Due to the high level of social engagement through mediums such as Facebook, fake news has in some instances had higher public engagement than mainstream news sources. This has led to fake news culminating into violent events and attacks on innocent people, societies or businesses. There have been attacks, for instance, of Chinese investments on the Copperbelt solely based on the circulation of fake news on social media.
Politically, fake news has the potential to polarise society. For instance, during the run-up to both 2015 and 2016 presidential elections in Zambia, there were sustained attacks on the presidential candidates that hinged purely on fake news. This involved alleging satanism, alcoholism, ill health of the presidential candidates. In a country like Zambia with strong Christian convictions, such fake news has a large impact on the outcome of electoral results, sometimes even overshadowing key campaign messages such as economic reforms.
Economically, too, the consequences of fake news are damaging. Earlier this year, a video went viral on social media alleging that a brand of margarine was not safe for human consumption. Apart from leading to a drastic fall in the sales of the same product, the makers of the product also had to invest millions of Kwacha in managing the crisis. On national and international level, fake news has affected investor confidence, leading to fluctuations of stock market prices and general market instability.
How do you deal with fake news? There is always the argument of tighter media regulations and stiffer punishment for people or organisations puddling fake news. However, such a move raises concerns of infringing on people’s rights to information and speech. Media scholars argue that the best way of countering fake new starts by first spotting fake news. There are normally tell-tale signs that will signal that this is fake news.
The first thing to do is to check the credibility of the author, individual or organisation that has posted the information. A simple Google search will reveal the credibility of the source. Most fake news from individuals will be posted as ‘cited’ material without attribution to credible sources or authority. For organisations, look for their website details. Simple generic requirements such as contact us, ‘about us’ and other information posted on their website will tell if it’s a reliable source of information or not. Counter-check their information with other organisations.
Secondly, scrutinise what is being communicated. What is the content of the message, and is it information that is being reported on multiple reputable sources. Genuine news will normally feature on various reputable platforms, with contributions from various experts on the subject matter. Fake news tends to be reported from a single source and normally not covered by reputable organisations. In cases where the information is reported on various media platforms, check for any discrepancies in the information reported.

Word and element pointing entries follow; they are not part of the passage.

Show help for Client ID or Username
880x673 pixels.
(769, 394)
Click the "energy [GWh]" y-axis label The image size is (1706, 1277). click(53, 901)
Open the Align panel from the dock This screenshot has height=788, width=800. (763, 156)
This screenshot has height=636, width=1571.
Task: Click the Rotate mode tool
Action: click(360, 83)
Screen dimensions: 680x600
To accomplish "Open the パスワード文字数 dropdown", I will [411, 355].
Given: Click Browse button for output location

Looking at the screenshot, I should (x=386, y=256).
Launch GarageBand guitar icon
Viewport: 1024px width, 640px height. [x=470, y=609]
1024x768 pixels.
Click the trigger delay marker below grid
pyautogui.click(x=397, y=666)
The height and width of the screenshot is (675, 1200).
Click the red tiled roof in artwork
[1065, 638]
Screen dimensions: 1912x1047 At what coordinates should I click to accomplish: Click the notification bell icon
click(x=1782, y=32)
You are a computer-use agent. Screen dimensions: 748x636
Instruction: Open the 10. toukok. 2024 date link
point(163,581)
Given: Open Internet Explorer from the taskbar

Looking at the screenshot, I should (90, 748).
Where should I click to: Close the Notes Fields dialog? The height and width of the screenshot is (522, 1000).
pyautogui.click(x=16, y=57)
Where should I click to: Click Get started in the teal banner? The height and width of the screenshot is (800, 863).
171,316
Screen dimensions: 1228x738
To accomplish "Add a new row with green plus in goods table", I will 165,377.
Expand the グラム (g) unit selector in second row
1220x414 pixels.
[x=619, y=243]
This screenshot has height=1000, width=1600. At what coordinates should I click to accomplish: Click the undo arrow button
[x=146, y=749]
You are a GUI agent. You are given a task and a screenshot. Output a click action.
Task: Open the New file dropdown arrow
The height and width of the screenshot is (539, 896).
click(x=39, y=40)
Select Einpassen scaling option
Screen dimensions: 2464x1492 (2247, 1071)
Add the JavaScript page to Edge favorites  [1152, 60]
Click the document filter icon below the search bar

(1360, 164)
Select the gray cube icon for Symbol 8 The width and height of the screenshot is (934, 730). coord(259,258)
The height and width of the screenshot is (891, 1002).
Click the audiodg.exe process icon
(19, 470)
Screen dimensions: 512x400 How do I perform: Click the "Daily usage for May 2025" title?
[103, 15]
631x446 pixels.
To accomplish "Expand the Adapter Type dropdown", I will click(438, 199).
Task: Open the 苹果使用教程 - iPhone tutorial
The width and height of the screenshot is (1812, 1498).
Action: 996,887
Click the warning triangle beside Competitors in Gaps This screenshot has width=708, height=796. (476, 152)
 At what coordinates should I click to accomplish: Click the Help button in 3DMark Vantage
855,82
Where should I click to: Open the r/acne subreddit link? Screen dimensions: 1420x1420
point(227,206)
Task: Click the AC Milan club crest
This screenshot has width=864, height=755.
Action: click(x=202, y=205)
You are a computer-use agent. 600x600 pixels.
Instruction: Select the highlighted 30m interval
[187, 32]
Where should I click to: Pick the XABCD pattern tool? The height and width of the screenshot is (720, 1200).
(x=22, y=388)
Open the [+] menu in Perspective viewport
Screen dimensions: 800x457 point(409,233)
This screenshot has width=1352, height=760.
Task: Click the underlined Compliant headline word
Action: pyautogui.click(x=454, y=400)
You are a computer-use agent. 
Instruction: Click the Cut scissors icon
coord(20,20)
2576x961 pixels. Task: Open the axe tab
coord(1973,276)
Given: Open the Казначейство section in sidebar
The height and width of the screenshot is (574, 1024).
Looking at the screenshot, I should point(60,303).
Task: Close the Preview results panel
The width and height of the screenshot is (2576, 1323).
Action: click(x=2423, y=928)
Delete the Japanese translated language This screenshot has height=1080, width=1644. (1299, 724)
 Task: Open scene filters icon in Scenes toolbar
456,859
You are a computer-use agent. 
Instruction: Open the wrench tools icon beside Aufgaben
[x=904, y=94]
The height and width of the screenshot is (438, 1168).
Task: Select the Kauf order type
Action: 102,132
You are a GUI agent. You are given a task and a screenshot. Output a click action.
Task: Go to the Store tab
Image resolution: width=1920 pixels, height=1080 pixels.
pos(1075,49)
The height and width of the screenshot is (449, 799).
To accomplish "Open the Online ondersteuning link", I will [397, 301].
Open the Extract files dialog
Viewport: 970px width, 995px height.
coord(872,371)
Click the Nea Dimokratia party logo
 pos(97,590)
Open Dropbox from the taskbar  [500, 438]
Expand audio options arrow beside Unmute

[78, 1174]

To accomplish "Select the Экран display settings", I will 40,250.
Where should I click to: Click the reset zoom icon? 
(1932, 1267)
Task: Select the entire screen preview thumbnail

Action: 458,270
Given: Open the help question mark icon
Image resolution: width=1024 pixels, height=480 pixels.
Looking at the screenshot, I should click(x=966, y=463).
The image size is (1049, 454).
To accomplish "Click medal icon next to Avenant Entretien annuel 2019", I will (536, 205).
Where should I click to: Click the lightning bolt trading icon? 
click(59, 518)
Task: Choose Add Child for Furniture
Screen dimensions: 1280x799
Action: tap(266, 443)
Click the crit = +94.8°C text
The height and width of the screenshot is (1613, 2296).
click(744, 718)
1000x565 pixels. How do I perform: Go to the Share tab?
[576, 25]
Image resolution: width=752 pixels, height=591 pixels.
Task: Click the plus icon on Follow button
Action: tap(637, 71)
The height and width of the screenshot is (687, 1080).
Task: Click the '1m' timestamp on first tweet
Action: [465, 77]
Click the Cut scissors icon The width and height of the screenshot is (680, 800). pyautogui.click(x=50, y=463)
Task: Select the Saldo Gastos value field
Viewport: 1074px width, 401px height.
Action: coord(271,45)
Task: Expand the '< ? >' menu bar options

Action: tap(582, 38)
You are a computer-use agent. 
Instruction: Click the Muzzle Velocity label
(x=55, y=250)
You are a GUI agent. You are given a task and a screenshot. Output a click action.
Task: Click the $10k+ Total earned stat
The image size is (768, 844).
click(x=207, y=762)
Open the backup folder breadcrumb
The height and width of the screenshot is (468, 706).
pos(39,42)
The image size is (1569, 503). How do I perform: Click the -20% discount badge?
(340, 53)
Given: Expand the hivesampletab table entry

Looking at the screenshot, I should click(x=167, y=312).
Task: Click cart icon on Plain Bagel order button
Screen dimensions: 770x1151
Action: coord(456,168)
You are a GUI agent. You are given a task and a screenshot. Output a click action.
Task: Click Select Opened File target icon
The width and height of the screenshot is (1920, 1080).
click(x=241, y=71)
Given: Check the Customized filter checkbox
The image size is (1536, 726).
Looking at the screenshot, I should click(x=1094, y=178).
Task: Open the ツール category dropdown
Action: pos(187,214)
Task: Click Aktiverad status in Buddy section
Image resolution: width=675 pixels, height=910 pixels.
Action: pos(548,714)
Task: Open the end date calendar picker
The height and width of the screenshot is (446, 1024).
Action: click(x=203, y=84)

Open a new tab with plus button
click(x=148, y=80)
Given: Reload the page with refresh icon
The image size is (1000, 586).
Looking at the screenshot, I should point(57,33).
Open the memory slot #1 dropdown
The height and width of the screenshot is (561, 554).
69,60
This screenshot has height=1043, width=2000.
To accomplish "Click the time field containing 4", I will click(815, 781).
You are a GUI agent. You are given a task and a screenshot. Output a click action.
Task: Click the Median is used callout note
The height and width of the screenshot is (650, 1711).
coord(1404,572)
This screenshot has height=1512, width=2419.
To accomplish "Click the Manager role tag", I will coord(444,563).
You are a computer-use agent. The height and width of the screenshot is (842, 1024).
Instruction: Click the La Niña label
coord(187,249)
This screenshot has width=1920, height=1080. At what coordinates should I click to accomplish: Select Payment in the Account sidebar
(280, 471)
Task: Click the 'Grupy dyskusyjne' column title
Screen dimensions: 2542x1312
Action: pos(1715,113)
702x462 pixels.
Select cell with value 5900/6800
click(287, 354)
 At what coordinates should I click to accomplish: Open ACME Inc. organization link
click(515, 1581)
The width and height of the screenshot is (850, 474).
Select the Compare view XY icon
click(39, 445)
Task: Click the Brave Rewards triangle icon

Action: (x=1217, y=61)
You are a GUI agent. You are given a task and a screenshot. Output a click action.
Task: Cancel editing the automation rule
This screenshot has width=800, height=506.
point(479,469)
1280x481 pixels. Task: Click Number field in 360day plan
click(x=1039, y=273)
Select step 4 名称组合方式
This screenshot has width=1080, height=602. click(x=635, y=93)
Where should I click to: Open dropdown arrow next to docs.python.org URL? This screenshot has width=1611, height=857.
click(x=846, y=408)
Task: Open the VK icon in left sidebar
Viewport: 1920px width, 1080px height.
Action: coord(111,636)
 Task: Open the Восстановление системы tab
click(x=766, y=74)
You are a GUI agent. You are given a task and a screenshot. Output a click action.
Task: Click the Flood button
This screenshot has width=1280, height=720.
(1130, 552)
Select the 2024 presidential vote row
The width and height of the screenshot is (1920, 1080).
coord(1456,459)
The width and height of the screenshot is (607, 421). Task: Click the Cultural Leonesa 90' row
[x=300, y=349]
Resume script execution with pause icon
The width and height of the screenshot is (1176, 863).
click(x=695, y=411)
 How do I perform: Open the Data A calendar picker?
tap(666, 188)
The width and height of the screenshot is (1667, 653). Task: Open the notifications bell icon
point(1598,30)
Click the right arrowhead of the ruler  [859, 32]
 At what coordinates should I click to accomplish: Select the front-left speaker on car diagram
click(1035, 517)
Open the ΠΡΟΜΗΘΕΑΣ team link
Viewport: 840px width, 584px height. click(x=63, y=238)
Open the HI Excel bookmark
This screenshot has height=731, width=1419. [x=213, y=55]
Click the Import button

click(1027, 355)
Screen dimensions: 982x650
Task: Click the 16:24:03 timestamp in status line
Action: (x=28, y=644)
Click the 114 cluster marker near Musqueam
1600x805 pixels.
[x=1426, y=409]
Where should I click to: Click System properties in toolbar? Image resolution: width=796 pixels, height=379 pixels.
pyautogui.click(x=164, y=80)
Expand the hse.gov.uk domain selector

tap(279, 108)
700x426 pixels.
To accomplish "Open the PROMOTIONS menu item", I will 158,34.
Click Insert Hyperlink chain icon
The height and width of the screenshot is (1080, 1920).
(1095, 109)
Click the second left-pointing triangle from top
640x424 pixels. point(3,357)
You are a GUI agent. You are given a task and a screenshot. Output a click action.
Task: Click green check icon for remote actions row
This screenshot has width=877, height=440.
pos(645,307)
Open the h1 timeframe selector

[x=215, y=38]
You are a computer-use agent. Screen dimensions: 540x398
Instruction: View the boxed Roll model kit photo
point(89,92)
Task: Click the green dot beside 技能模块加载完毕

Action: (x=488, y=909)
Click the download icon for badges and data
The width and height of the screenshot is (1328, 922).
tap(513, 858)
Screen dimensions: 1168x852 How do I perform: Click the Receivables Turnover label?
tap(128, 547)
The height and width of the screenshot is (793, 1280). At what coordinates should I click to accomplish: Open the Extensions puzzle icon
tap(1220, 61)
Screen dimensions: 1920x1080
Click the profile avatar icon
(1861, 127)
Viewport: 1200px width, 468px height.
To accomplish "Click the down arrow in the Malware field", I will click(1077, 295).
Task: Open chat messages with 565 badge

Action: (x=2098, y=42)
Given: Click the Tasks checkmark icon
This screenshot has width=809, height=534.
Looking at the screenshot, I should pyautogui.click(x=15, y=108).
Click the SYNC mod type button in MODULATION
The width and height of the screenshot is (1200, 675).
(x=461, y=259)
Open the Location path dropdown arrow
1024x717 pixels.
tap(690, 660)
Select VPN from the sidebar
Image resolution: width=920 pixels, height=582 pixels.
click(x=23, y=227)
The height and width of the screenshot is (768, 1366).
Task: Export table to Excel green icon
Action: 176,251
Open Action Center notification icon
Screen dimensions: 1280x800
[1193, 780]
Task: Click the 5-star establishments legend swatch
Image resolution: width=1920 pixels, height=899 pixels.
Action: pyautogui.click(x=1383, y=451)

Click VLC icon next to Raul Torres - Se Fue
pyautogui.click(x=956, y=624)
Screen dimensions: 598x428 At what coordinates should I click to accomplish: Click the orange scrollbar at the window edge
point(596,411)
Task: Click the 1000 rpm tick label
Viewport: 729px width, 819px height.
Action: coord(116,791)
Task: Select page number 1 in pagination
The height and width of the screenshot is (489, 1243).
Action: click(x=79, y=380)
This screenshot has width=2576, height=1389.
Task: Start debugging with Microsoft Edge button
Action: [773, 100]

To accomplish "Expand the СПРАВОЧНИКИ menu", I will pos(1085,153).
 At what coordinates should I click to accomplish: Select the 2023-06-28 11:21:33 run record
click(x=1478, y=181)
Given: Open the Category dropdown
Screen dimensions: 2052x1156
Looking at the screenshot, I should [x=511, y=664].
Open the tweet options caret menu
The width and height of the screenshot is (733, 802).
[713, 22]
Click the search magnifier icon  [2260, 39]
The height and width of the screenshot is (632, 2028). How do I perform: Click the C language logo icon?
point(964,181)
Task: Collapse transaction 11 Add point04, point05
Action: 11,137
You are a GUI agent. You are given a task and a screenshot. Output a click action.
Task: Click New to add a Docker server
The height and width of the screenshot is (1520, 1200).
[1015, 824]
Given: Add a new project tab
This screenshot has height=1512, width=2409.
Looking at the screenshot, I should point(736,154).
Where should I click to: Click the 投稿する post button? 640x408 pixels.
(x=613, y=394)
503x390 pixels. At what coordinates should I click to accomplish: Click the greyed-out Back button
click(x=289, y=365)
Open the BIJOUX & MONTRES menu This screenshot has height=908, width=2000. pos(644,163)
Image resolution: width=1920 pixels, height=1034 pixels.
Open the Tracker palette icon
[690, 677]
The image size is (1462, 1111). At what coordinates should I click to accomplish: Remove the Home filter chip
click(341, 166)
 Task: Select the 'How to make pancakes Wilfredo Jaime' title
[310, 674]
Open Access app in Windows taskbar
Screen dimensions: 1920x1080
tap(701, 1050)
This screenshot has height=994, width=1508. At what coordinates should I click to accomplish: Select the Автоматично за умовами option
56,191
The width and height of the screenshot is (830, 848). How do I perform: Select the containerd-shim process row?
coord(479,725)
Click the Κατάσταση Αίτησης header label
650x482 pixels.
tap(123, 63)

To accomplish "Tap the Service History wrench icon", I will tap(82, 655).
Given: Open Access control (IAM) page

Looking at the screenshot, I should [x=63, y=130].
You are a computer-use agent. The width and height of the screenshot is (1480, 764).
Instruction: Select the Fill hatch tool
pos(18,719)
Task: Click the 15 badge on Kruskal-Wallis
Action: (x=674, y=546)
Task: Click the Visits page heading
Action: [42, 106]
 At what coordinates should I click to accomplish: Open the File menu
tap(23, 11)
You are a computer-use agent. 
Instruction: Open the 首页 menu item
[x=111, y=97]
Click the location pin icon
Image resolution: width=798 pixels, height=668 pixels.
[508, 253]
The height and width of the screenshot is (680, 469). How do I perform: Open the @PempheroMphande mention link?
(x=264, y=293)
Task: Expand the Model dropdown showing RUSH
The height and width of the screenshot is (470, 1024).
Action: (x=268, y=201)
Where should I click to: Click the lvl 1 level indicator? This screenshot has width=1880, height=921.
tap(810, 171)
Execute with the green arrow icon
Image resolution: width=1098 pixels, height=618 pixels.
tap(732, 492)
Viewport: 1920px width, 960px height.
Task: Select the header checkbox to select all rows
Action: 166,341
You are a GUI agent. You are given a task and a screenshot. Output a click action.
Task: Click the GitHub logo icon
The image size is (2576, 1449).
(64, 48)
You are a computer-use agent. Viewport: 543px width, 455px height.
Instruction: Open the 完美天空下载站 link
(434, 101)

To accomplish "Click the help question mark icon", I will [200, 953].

Thirdly, pay attention to the quality of the information and its timeliness. Reputable sources will normally employ professional high level proofreaders who adhere to high grammatical standards. Spelling errors, poor punctuations are all an indication that it might be fake news. Be savvy to check on the timeliness of the event being reported. Is it something current or recent? Speculative fake stories will normally have unspecified timelines.
Finally, take whatever you read or watch with a pinch of salt. Just because something is in the papers or is reported on news does not necessarily make it accurate or true.
The author is corporate affairs specialist for Stimuli PR.